There are times when being a neurotic, everythingmustbeperfect freak gets in the way. Last night for example. I had friends over for dinner and game night. I made gumbo (it is all part of the rehab--like getting my nails done at a Vietnamese place). There I was in the kitchen, sweating my balls off, getting ready to serve the gumbo up. Polly is to my left spooning rice on the plates. I realize in a spastic fit I had thrown away all my soup ladles, spatulas and big spoons a couple of weeks prior. There is high calcium content in the water. They come out of the dishwasher looking disgusting. I've tried vinegar and all the other tricks. I was so grossed out that I just trashed them a couple of weeks ago and thought I'll get more at Target. Note to self: follow through next time.
As I was spooning up gumbo (with a fucking flat wooden spoon) I noticed there was not much more shrimp, crab or andouille coming up. FUCK. Another note to self: when doing a recipe off the top of your head consider, you are serving 8 people and plan accordingly. It all worked out, but things were a bit tense as I felt sweat trickle down my butt crack as I fished for shrimp with the wooden spoon.

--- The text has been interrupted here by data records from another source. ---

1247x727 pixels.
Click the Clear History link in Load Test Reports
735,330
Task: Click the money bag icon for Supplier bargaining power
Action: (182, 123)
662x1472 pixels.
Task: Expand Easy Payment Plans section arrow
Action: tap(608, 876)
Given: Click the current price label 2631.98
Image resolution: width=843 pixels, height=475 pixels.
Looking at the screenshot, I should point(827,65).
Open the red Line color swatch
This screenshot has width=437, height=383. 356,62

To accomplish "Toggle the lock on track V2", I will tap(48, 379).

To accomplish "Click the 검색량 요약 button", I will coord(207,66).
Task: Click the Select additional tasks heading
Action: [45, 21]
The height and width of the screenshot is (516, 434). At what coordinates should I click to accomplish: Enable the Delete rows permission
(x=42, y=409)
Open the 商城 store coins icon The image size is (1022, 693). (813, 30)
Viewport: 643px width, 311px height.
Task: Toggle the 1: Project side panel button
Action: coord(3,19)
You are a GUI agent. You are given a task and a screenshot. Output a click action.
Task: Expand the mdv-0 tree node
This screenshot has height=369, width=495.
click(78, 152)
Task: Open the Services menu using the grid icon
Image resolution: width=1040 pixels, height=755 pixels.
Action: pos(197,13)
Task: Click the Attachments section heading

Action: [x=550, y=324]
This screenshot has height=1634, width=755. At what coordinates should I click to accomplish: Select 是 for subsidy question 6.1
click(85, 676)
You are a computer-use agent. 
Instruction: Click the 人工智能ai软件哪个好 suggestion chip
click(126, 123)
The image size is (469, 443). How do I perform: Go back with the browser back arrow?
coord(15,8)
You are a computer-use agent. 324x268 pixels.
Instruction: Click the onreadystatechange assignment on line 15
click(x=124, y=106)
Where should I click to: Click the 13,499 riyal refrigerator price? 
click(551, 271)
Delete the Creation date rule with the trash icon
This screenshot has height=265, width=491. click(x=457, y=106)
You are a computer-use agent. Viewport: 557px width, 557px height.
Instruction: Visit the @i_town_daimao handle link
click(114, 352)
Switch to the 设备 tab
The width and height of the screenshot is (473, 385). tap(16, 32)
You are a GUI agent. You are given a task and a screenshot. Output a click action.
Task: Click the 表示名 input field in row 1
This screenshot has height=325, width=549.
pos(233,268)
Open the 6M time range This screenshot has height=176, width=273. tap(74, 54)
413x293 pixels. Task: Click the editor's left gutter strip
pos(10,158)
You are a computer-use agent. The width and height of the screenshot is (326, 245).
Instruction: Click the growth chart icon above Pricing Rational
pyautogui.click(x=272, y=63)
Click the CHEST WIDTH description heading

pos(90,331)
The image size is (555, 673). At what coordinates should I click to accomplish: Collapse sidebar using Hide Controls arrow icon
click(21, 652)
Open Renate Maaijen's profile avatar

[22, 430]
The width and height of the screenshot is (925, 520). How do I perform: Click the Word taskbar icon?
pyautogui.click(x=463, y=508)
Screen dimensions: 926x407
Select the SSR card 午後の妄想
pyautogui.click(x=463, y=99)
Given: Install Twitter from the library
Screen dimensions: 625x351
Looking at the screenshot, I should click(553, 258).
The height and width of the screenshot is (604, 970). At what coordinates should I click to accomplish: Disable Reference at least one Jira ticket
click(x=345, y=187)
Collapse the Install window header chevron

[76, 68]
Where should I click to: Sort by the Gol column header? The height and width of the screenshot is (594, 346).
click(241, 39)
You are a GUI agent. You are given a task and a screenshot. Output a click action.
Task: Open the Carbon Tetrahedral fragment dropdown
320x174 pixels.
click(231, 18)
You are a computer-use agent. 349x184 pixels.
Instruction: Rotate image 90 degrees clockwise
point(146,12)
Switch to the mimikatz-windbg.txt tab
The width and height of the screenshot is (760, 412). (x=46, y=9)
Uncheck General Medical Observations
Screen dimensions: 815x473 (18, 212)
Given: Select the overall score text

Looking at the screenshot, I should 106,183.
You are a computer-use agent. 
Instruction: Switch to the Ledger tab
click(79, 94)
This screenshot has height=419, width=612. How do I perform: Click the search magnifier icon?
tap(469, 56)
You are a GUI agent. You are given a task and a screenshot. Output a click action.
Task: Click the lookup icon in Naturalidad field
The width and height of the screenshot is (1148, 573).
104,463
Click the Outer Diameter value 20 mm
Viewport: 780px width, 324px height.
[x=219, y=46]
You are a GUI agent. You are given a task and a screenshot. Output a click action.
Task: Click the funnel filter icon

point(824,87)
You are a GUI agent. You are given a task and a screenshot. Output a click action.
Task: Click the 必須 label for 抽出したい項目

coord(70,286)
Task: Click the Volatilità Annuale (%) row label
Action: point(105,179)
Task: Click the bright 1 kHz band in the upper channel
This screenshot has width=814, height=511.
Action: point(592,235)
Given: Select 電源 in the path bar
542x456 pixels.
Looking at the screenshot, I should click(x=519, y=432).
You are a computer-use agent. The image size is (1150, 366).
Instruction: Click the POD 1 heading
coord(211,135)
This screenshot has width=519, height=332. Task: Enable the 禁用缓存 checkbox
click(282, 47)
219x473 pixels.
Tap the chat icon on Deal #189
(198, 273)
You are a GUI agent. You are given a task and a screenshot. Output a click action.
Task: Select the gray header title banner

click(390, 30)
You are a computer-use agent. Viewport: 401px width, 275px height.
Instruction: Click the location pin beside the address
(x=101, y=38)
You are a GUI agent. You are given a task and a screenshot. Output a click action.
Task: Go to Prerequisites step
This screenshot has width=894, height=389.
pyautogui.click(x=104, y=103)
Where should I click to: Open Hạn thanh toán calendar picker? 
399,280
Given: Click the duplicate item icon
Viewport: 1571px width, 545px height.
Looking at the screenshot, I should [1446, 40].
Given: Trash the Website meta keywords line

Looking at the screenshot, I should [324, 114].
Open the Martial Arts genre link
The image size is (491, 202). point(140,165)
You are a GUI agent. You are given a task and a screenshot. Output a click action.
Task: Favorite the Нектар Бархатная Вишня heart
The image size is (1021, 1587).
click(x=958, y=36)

Spellcheck strikes again: butt crack is 2 words.
I just put the finishing touches on the cranberries for Christmas Eve dinner. I used a rubber spatula. I told I friend I felt like Laura Ingalls Wilder must have felt.
Allow me to share the kick ass Cranberry Goodness Recipe from niece Jackie.
Cranberry Goodness
1 BAG FRESH CRANBERRIES
1 MED. ORANGE, CUT INTO EIGHTHS AND SEEDED (LEAVE PEEL ON)
1 C SUGAR
2 RED JELLOS, ANY FLAVOR
2 C HOT WATER
20 OZ. CAN CRUSHED PINEAPPLE (drain juice)
½ C CHOPPED CELERY
BLEND 1ST THREE INGREDIENTS AND REFRIGERATE OVERNIGHT. REFRIDGERATE THE PINEAPPLE ALSO.
NEXT DAY STIR ALL INGREDIENTS INTO BOWL WITH GELATIN POWDER AND REFRIGERATE.
Reminds me, my older sister who I now shun, used to open Jello packets and just eat the dust. That sums her personality up right there...Happy Holidays!